The UK-based human rights organization released its 2022 annual report on Tuesday, highlighting human rights in 156 countries.

“In 2022, we have a fantastic example of how the world has come to support and show solidarity with the Ukrainian people. But we do not have the same support and solidarity for the Palestinian people, the people of Ethiopia, Myanmar, and the Democratic Republic of the Congo,” Amnesty Secretary General Agnes Callamard told Al Jazeera from Paris on Monday.

The international response to Russia’s invasion of Ukraine was “robust and welcome,” marked by public condemnation and “a strong appeal to the many war crimes that have been committed,” Callamard said.
“It is also marked by active commitment and supporting international investigations into these war crimes. The International Criminal Court did intervene very quickly and openly, which is very unusual,” he added.

In March 2022, International Criminal Court (ICC) prosecutor Karim Khan said he was launching an investigation into alleged war crimes in Ukraine since the 2013 Maidan protests. Until then, President Viktor Yanukovych’s government was overthrown in early 2014.

Earlier this month, the ICC issued an arrest warrant for President Vladimir Putin on suspicion of war crimes in Ukraine.

Callamard said because the response to Ukraine was so “multifaceted” and encompassed many dimensions, including the Ukrainian refugee problem, “the silence, indifference, and indifference were impressive” compared to other cases of human rights violations.

The Israeli occupation, refugees

Amnesty International’s secretary-general said that while the report contains many examples of human rights double standards, the occupation of Palestine is “absolutely significant.”

“Without comparing Russian and Israeli aggression… it is clear that the Palestinian people are under a regime of oppression. A regime of occupation and an apartheid regime,” Callamard told Al Jazeera.

“At a time when the international community has done so much… for the Ukrainian people, the Palestinian people have experienced their deadliest year in decades,” Callamard said.

Over 150 Palestinians were killed in the occupied West Bank and East Jerusalem last year, including 36 children. In May, Al Jazeera reporter Shireen Abu Akle was killed by an Israeli soldier while covering an attack in Jenin, which sparked worldwide condemnation.

The Amnesty report also condemned Europe’s approach and treatment of Ukrainian refugees compared to refugees from other countries.

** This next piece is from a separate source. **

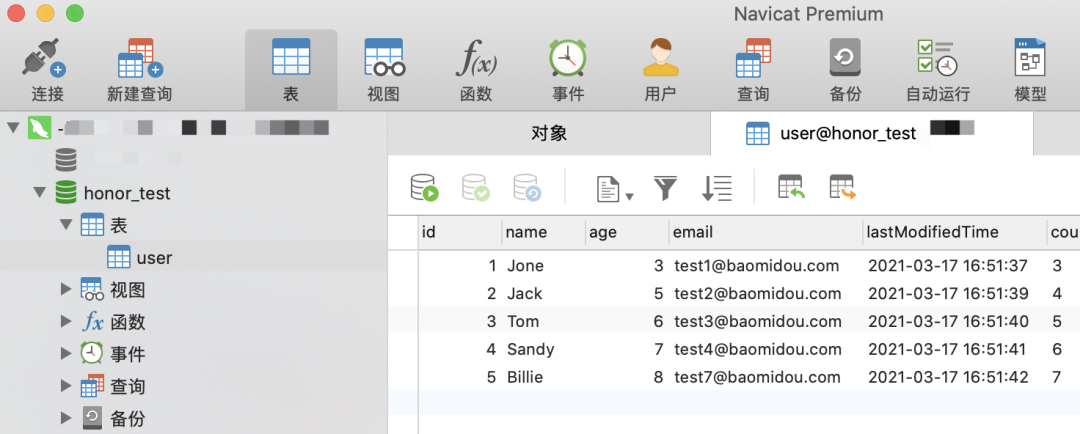This screenshot has height=434, width=1080.
Task: Expand the 视图 tree node
Action: pyautogui.click(x=66, y=290)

“The generous reception given to most people from Ukraine stands in stark contrast to the often violent denial and harassment of refugees and migrants at Europe’s outer borders,” Amnesty said.

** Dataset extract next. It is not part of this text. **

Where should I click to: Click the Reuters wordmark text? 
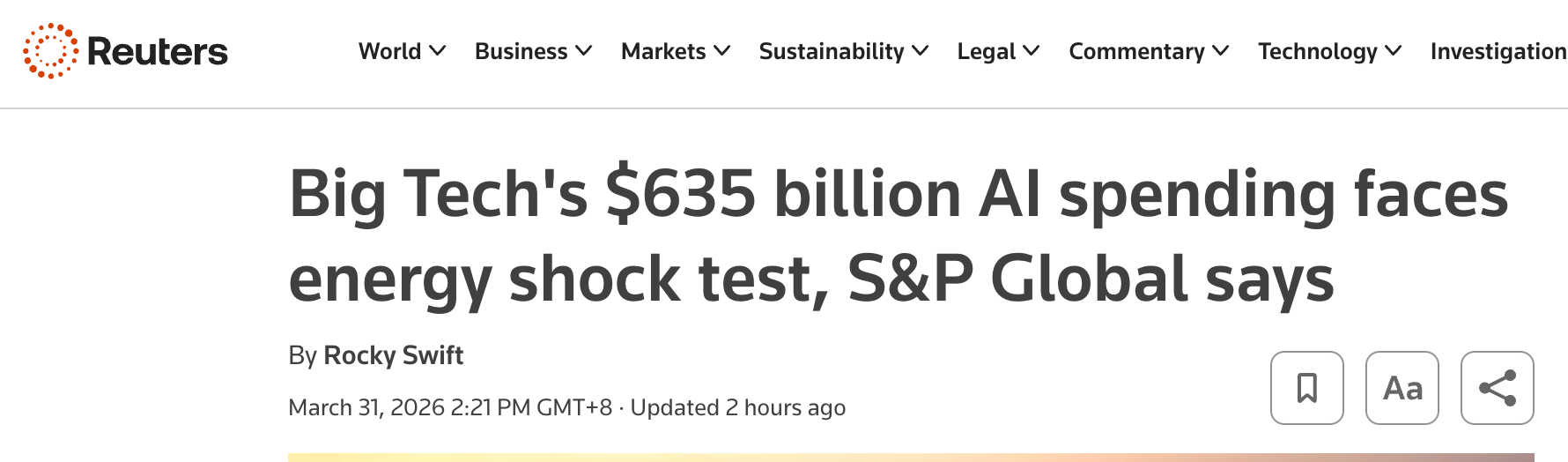pos(158,52)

“This double standard has exposed the inherent racism in policies and practices on the external borders of the European Union,” It said.

In the United States, the report found that 25,000 Haitians were deported without due process between September 2021 and May 2022, violating international law.

Among other crises highlighted in the report, Amnesty said the civil war in Tigray, Ethiopia, for more than two years was one of the “deadliest on record.” By some estimates, hundreds of thousands of people involved in conflicts have been killed in the past year alone. Countries like Mali, Venezuela, and Yemen have also been plagued by armed conflict or systemic violence “related to human rights violations.”

Ukraine a ‘blueprint’ for human rights

Callamard told Al Jazeera that Ukraine must provide a “blueprint” at the international level of what needs to be done to protect residents from serious rights violations.

“What can be done for Ukrainian refugees can be done for Syrian refugees,” he said.

“What reason does the international community have for not multiplying what it has done for the Ukrainian people and not doing it for others? The only answer to that question is self-interest,” he added.

Asked if he was optimistic about the human rights situation in 2023, Callamard said: “Unfortunately, although we have a good model with Ukraine, we are not too sure that the state can act in a way that is… world-focused and well-rounded.” universal and … rules that apply to everyone, everywhere.”